How we manage our forests affects our water supply in two critical ways. Massive wildfires consume vegetation and leave soil vulnerable to erosion. As USGS put it after the Caldor Fire, when rains arrive, the unfiltered runoff creates “increased sediment transport in streams. This sediment surge can fill up water-storage space in reservoirs, damage infrastructure, and disrupt water supplies.”

Another consequence of overgrown forests is less runoff. Snow remains trapped atop thick canopy and evaporates. Rain that might percolate into springs to feed streams and rivers is instead consumed by overcrowded trees competing for an inadequate supply of water. A 2011 study by experts from UC Merced reports that 60 percent of the state’s consumptive water comes in the form of Sierra runoff, and that when forest cover is reduced by 40 percent, total runoff will increase by an estimated 9 percent. California’s consumptive use of water, including urban and agricultural use, but not including diversions to maintain ecosystem health, is around 40 million acre feet per year. That means if California’s forests were thinned appropriately, 2.2 million acre feet of water (40 MAF x 60% x 9%) would be added to California’s water supply in an average year.

EXTRACTED MATERIAL:
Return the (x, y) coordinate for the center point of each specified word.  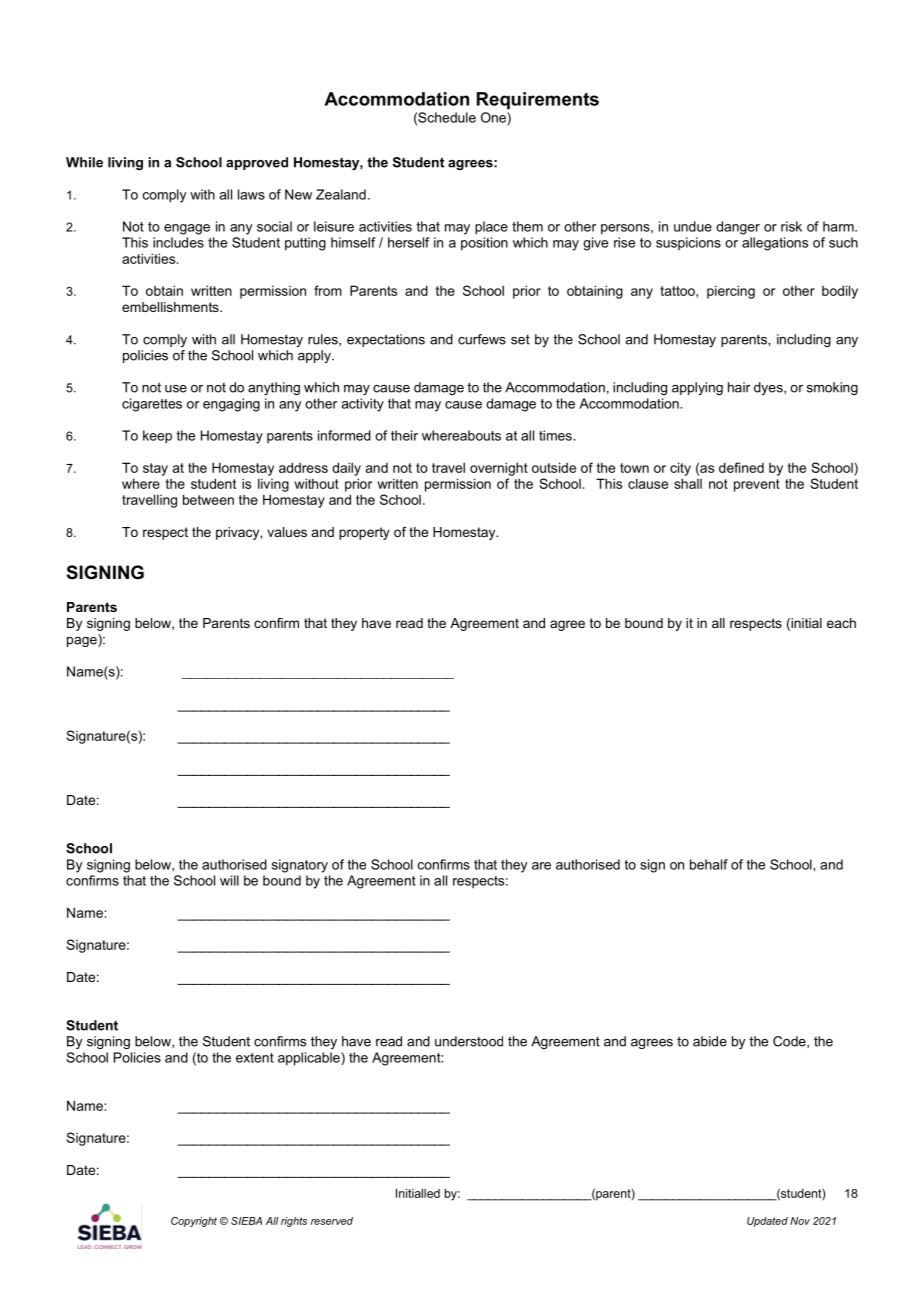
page (83, 640)
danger (738, 228)
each (841, 623)
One (494, 117)
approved (257, 163)
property (364, 533)
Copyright (194, 1222)
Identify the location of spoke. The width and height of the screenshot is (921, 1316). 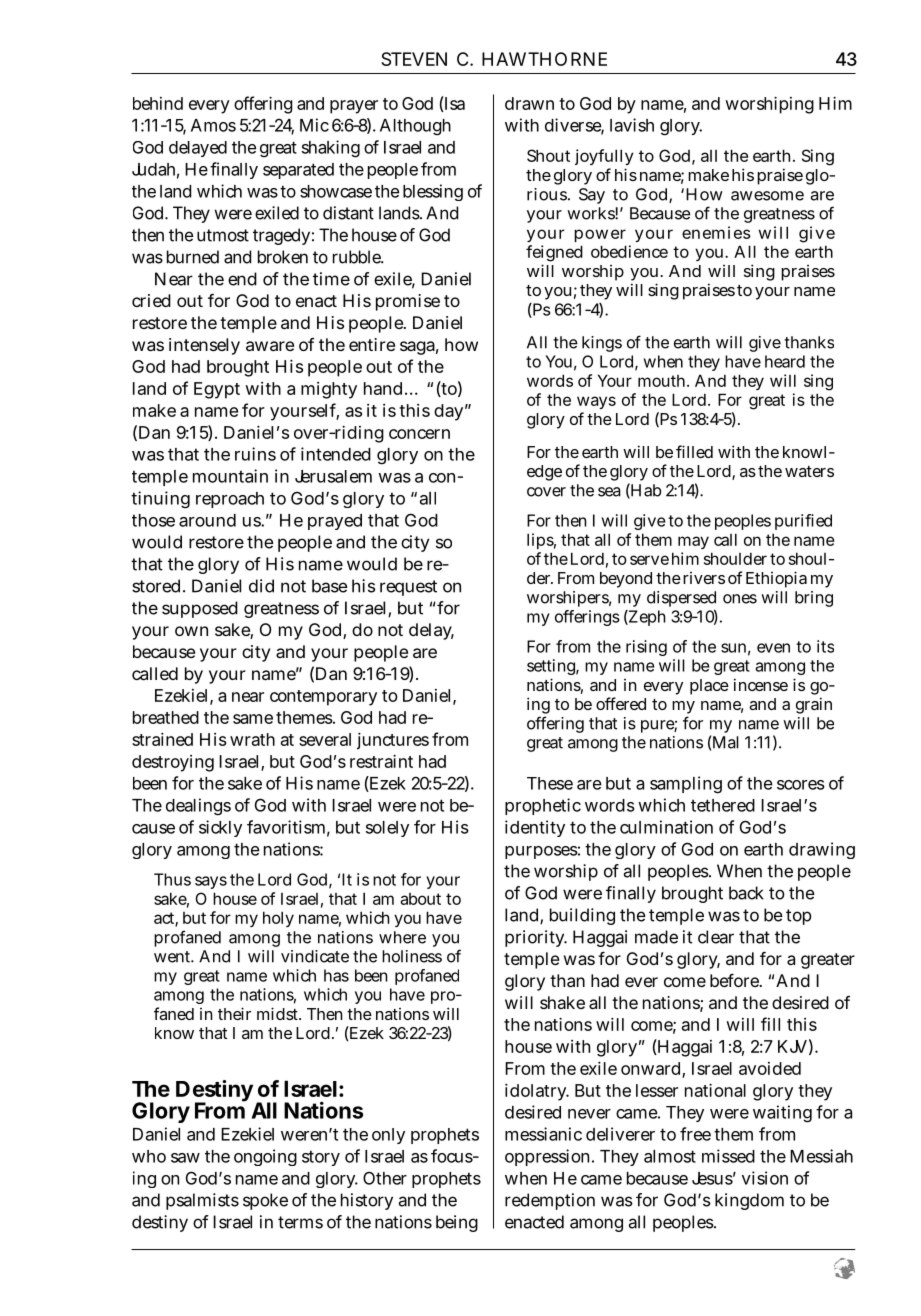
(265, 1201).
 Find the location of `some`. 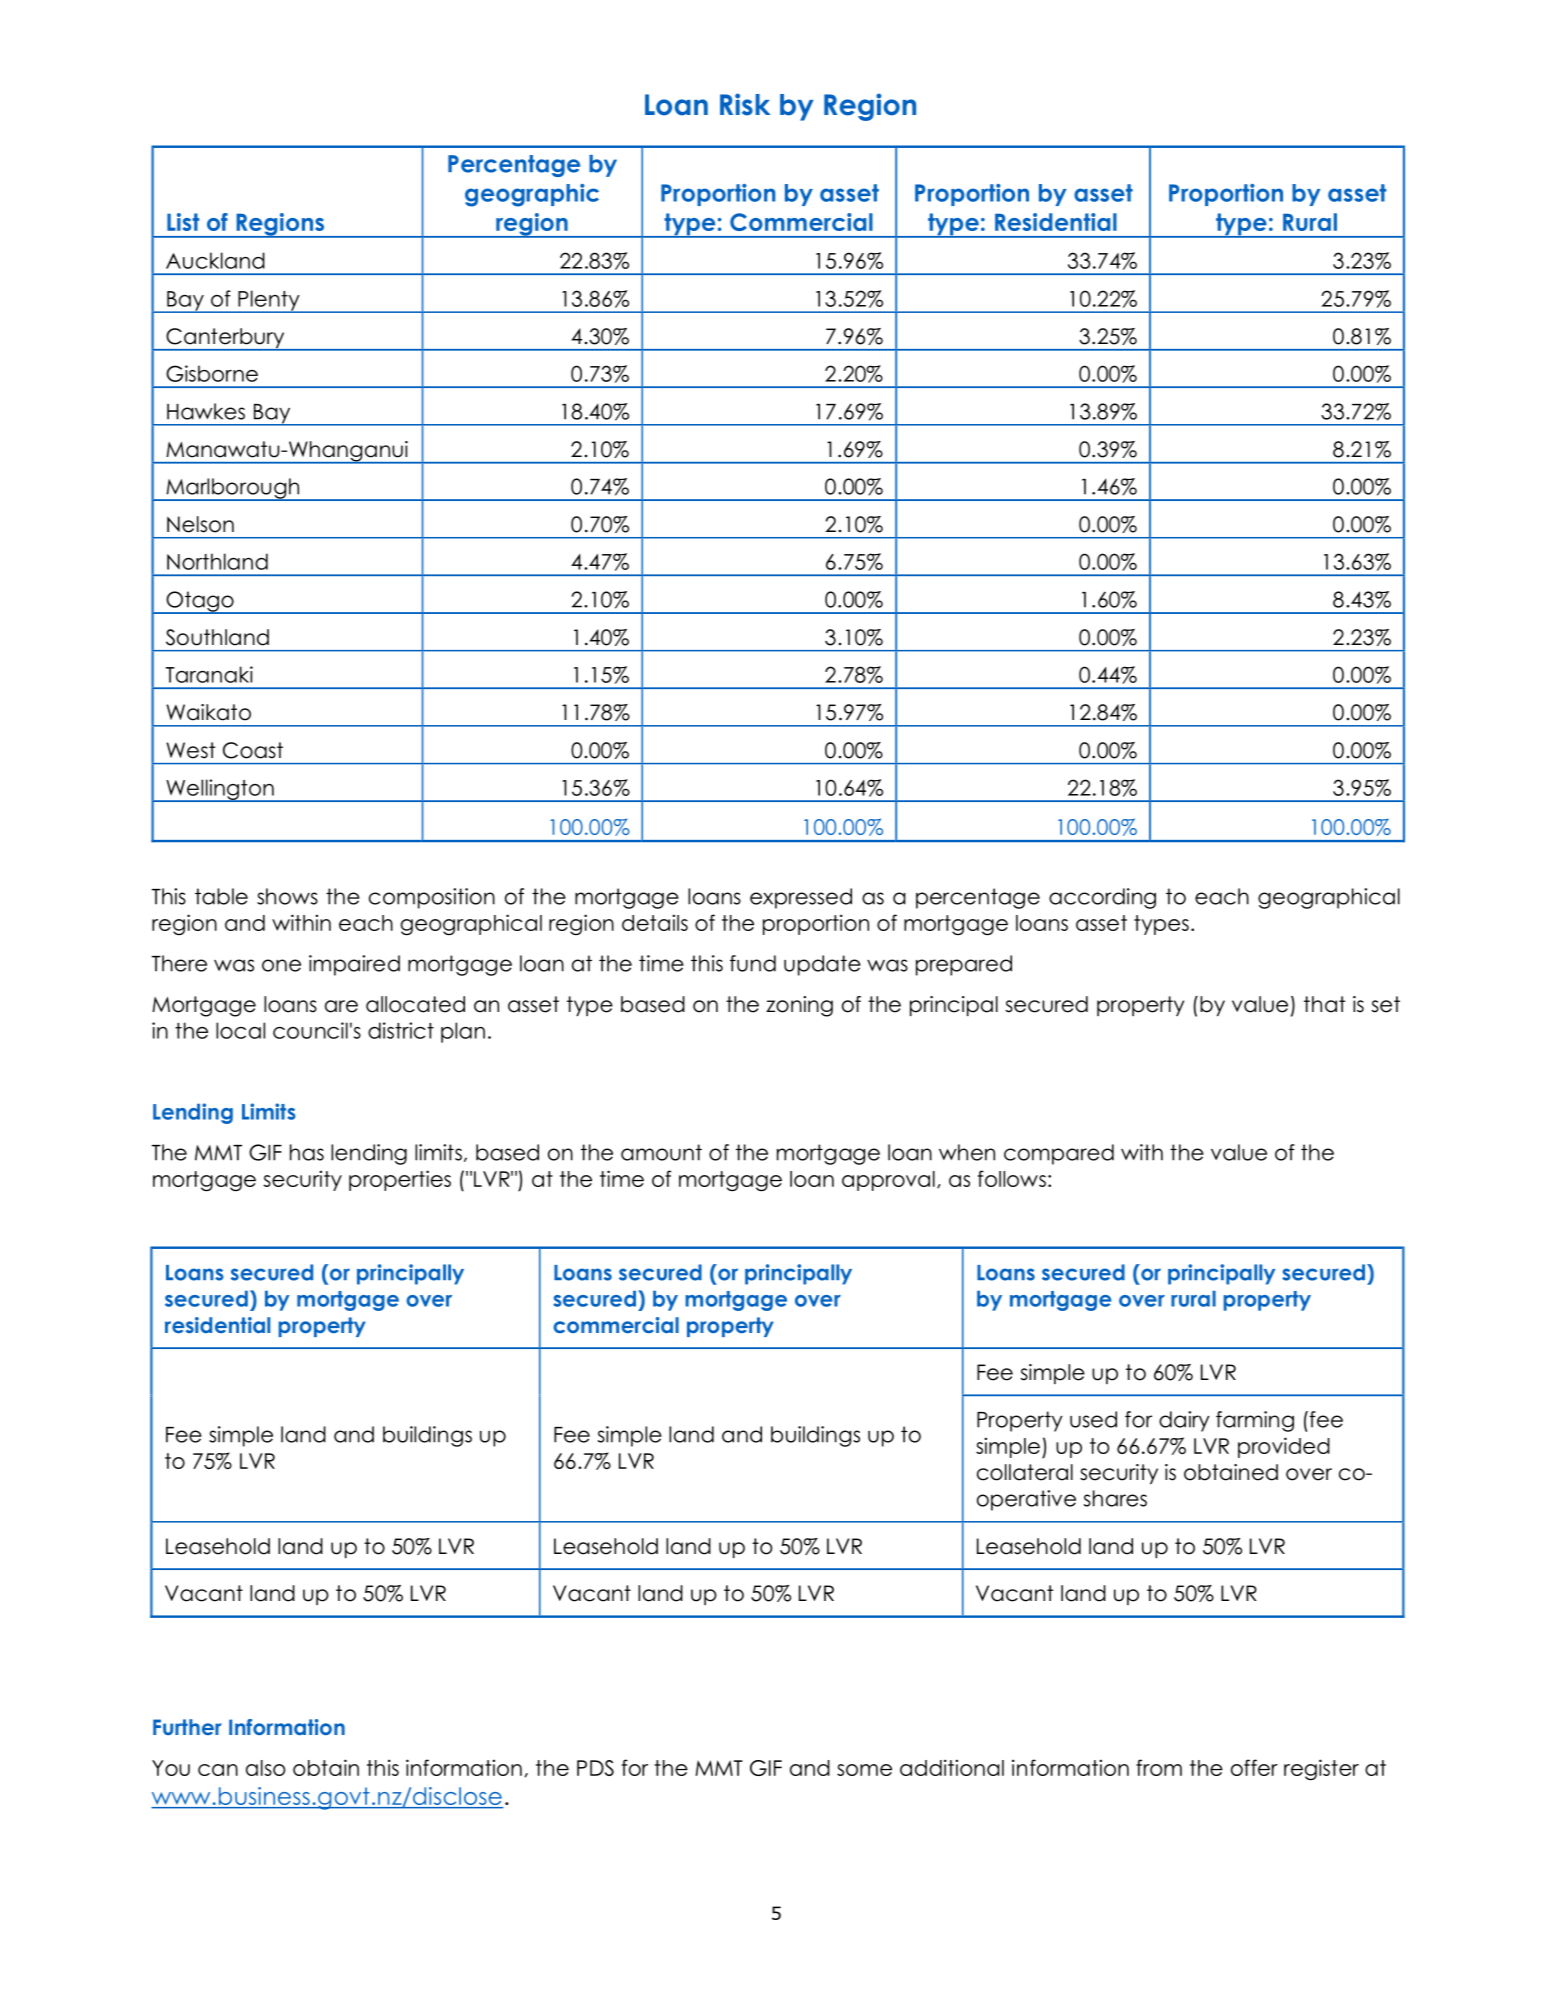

GIVEN REQUEST:
Copy out the full passage on forest management and California's water supply, word for word.

COMPLETE RESPONSE:
How we manage our forests affects our water supply in two critical ways. Massive wildfires consume vegetation and leave soil vulnerable to erosion. As USGS put it after the Caldor Fire, when rains arrive, the unfiltered runoff creates “increased sediment transport in streams. This sediment surge can fill up water-storage space in reservoirs, damage infrastructure, and disrupt water supplies.”

Another consequence of overgrown forests is less runoff. Snow remains trapped atop thick canopy and evaporates. Rain that might percolate into springs to feed streams and rivers is instead consumed by overcrowded trees competing for an inadequate supply of water. A 2011 study by experts from UC Merced reports that 60 percent of the state’s consumptive water comes in the form of Sierra runoff, and that when forest cover is reduced by 40 percent, total runoff will increase by an estimated 9 percent. California’s consumptive use of water, including urban and agricultural use, but not including diversions to maintain ecosystem health, is around 40 million acre feet per year. That means if California’s forests were thinned appropriately, 2.2 million acre feet of water (40 MAF x 60% x 9%) would be added to California’s water supply in an average year.